On their bedside table, a sleek plastic clock radio, an invasion from a different century, blinked a row of zeros.
And in the mirror, a blunt-nosed, six-foot son-of-a-bitch stared back at him. What do you do with a robust forty-two-year-old, muscular half-breed stuffed into a Scottish plaid sweater?
Since his days at the Naval Academy at Annapolis, he had evolved from a cavalier buck in love with his own face to a lost man examining an unfamiliar mask. But one thing hadn’t changed. His eyes were still alert and interested, even as he studied the haunted face with inward sagging cheeks and expressionless lips.
The way he figured it, he was at the midpoint of his life and well over the hump in his career. His midlife crisis was long overdue. Perhaps running away with his wife to the Swiss Riviera was as wild as his faithful heart would allow.
It hadn’t been a bad life to that point. If anything, it had seemed charmed. Charmed, as Marco Polo had been charmed centuries earlier by the cultures and discoveries he encountered in his travels.
It hadn’t been a bad marriage, either. Surprisingly resilient, in fact. Natalie had rescued him from death and despair on numerous occasions. What his guardian angel h
ad gotten out of the deal, he didn’t know.
His whole life had trained him to anticipate what might come along, especially the unexpected.
His pedigree as the son of an OSS code-breaking legend and a rugged Pueblo Indian mother of the Tiwa tribe had prepared him mentally and physically for the varied tasks associated with his profession. However, brushes with death had taken their toll in tangible ways.
Silver strands had begun to appear in his thick black mane. And that night, his wide forehead showed deep furrows.
Then there was Alec. How should he feel about him?
Should Mick agonize over Alec’s fate? Or should he feel betrayed by his brother’s subterfuge? Should he put up his guard, or just forget about the whole thing?
He yanked his sweater over his head and draped it over a nearby chair. The folded transcript of the man’s last words crinkled in his hip pocket. He pulled it out and was turning toward the dim wall lamp when he heard Natalie approaching on the threadbare carpet.
“I think that can wait,” she said.
Fair enough; Alec could wait. He opened the drawer of the bedside table and tossed the transcript inside along with the bag of Alec’s personal effects.
He slammed the drawer shut and began to straighten up.
“Don’t bother.” Her voice was husky in a way he hadn’t heard for years.

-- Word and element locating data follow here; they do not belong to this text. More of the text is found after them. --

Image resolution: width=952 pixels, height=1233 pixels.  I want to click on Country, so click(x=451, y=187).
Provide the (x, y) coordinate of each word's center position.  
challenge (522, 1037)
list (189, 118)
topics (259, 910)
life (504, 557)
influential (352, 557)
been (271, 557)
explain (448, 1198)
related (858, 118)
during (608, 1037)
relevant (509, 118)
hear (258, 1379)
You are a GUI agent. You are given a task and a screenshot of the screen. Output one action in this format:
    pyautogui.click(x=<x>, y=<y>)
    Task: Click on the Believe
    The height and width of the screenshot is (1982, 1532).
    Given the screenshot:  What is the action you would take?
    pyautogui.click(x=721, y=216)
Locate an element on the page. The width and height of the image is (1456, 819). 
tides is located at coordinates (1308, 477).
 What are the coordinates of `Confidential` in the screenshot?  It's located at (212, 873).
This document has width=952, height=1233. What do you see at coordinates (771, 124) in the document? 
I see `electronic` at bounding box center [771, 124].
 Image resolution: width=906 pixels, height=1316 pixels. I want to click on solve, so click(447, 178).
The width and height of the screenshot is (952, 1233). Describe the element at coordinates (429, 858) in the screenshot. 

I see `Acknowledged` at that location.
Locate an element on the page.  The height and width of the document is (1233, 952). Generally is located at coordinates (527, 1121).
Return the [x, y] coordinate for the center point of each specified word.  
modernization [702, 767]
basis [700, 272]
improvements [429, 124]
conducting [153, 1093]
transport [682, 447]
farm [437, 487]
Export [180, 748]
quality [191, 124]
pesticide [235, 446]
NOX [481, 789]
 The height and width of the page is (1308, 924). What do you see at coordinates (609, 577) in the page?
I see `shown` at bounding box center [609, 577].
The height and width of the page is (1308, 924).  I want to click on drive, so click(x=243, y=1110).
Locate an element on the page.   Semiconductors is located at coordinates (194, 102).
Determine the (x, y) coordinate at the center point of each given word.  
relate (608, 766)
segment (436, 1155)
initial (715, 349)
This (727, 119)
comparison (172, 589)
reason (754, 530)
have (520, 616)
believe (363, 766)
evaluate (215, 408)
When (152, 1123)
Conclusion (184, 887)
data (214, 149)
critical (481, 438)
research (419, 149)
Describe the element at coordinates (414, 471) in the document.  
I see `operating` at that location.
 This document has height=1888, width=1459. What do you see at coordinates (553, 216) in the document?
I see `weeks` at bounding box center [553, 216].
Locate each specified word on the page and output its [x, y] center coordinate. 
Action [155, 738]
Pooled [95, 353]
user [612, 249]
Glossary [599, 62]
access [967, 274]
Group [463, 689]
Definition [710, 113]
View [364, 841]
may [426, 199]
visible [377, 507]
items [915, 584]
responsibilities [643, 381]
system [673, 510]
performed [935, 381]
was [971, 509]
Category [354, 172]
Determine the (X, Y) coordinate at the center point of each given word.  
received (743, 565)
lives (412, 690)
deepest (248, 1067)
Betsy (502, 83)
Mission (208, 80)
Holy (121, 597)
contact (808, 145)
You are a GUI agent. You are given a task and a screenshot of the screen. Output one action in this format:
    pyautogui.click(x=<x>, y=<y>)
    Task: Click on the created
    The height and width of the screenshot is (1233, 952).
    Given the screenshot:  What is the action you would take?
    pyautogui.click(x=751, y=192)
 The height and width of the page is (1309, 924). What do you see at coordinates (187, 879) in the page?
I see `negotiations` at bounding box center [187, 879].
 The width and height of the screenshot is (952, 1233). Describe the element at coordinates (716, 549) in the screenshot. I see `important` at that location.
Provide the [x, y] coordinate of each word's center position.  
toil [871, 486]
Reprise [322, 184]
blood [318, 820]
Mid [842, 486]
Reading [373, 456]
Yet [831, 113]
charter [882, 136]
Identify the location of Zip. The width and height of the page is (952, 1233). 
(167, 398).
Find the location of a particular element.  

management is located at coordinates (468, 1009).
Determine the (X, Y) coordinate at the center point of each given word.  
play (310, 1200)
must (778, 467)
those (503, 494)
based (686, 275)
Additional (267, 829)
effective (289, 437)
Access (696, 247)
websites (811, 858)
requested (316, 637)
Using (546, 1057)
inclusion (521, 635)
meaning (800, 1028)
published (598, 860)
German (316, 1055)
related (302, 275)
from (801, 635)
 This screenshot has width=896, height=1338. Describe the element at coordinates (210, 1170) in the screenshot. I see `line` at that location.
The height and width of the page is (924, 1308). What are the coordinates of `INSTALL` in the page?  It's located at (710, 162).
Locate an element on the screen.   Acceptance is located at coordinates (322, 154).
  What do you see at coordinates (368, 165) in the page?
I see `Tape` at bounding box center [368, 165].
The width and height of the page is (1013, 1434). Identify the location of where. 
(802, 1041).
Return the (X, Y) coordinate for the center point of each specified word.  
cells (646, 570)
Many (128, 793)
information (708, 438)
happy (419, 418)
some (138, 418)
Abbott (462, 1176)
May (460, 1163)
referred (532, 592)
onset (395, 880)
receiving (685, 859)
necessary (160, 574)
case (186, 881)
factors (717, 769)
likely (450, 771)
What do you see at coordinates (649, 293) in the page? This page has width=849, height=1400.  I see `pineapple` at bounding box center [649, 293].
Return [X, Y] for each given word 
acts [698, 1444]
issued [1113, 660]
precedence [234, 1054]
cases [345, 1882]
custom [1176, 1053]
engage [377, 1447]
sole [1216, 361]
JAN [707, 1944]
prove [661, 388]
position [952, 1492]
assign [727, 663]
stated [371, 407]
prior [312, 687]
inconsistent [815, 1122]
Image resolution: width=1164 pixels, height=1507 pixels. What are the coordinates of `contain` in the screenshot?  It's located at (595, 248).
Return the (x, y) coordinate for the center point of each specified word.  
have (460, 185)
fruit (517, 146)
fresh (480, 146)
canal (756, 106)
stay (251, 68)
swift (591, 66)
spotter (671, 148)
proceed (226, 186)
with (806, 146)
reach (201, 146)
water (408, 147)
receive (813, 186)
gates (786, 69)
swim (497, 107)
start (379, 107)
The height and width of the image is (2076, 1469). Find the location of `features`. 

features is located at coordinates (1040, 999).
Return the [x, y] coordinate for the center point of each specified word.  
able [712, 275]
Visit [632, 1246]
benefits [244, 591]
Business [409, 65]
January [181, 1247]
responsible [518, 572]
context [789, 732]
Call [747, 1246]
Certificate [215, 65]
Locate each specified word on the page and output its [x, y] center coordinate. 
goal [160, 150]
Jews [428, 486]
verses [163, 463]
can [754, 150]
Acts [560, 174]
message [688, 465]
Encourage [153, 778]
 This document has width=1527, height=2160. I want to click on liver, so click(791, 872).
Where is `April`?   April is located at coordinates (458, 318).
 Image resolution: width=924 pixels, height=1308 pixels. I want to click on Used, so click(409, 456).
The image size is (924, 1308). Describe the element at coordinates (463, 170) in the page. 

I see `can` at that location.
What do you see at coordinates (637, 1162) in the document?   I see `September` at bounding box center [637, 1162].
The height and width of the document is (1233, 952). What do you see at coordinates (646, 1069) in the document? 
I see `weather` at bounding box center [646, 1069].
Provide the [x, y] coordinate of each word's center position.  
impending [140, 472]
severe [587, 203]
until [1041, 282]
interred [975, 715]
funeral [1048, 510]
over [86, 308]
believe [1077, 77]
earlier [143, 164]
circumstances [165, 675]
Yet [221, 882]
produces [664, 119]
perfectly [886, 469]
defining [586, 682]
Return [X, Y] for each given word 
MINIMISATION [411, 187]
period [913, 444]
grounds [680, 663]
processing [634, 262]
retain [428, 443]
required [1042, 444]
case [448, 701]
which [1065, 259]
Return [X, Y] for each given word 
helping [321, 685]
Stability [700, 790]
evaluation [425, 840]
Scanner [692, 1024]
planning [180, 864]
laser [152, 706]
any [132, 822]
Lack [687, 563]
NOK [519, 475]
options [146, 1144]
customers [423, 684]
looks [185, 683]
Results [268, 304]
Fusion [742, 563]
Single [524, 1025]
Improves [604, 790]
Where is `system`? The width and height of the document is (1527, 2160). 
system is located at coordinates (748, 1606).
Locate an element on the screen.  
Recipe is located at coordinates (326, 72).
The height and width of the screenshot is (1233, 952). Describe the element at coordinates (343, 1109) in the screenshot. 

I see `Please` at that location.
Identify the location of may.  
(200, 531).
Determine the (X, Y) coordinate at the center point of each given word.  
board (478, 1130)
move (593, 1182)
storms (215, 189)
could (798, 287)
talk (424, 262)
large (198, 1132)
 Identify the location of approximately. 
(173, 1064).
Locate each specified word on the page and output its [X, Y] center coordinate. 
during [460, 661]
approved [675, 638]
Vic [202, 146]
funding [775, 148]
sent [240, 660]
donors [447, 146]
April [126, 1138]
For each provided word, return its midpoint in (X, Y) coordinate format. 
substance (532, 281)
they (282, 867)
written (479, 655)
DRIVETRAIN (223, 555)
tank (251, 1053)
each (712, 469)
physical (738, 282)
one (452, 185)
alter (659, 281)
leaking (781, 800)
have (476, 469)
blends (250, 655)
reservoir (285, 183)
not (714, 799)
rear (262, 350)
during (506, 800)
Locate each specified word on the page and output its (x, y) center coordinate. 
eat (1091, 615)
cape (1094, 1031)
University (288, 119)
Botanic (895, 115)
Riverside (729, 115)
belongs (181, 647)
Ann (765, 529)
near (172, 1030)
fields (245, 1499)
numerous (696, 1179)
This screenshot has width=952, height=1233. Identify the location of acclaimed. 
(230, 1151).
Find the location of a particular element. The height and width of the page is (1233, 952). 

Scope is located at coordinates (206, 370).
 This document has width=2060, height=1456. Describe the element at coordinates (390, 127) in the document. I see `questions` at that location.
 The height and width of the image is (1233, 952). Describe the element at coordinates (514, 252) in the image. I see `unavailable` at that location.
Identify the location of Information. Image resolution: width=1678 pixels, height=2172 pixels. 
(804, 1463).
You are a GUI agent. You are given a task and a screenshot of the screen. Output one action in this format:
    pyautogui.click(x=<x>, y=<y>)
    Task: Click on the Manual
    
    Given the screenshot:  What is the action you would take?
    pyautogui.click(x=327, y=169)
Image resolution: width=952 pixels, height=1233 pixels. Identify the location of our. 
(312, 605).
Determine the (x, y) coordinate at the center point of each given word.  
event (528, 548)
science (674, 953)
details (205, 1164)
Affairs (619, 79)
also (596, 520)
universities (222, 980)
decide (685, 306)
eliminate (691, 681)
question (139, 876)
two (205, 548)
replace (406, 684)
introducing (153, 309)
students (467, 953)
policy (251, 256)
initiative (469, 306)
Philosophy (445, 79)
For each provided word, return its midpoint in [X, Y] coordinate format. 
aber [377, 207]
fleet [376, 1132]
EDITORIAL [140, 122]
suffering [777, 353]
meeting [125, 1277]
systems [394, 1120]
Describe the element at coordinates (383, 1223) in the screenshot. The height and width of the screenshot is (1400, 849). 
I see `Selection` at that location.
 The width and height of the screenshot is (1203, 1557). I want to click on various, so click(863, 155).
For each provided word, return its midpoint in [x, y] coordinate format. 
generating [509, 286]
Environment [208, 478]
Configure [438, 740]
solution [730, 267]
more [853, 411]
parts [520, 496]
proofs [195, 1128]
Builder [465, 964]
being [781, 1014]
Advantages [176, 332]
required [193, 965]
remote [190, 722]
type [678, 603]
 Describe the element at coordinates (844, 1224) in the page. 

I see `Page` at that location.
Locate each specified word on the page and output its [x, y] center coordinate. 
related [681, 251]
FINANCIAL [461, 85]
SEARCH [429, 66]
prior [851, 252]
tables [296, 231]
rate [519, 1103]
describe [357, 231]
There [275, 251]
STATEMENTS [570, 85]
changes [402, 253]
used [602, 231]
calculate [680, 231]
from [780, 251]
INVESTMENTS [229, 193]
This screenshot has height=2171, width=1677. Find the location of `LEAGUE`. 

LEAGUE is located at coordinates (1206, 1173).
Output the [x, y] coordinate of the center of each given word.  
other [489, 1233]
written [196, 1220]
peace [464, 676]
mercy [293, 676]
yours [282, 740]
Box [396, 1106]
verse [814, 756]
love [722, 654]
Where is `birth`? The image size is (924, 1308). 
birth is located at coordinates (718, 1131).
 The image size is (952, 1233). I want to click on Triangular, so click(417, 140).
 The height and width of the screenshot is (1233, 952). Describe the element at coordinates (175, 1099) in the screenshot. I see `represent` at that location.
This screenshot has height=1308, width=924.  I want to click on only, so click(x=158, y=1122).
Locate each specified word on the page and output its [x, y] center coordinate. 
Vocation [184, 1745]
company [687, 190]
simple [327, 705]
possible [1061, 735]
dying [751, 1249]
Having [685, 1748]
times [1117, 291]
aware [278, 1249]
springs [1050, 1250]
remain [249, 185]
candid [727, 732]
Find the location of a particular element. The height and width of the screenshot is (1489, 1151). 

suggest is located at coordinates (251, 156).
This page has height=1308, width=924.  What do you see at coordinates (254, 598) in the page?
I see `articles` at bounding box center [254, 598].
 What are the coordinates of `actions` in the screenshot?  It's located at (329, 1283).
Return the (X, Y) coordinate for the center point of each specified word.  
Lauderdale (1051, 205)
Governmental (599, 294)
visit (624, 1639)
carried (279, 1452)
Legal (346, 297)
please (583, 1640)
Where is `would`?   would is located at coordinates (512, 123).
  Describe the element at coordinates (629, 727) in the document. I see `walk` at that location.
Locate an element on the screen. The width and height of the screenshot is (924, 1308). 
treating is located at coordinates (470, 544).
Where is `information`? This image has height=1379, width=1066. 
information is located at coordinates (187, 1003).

She leaned into him and he sat back on the bed. She continued forward until his shoulders were pressed against the lumpy mattress. Her taut torso stretched out over him. Of its own accord, the robe fell open and the collar brushed against his face.
In the half-light, he glimpsed her eager eyes and naked breasts.
“I’m sorry I’m not much help in these matters,” she said.
“It isn’t your fault.”
“In fact, I’ve been kind of a pain in the ass.”
“Don’t worry.” She was made that way.
She seemed to read his thoughts and emitted a laugh. “Let me make it up to you.”
He smiled. “If you insist.”
Fragrant waves of damp hair tickled his face as she got to work. One by one, his shirt buttons popped open under expert fingers.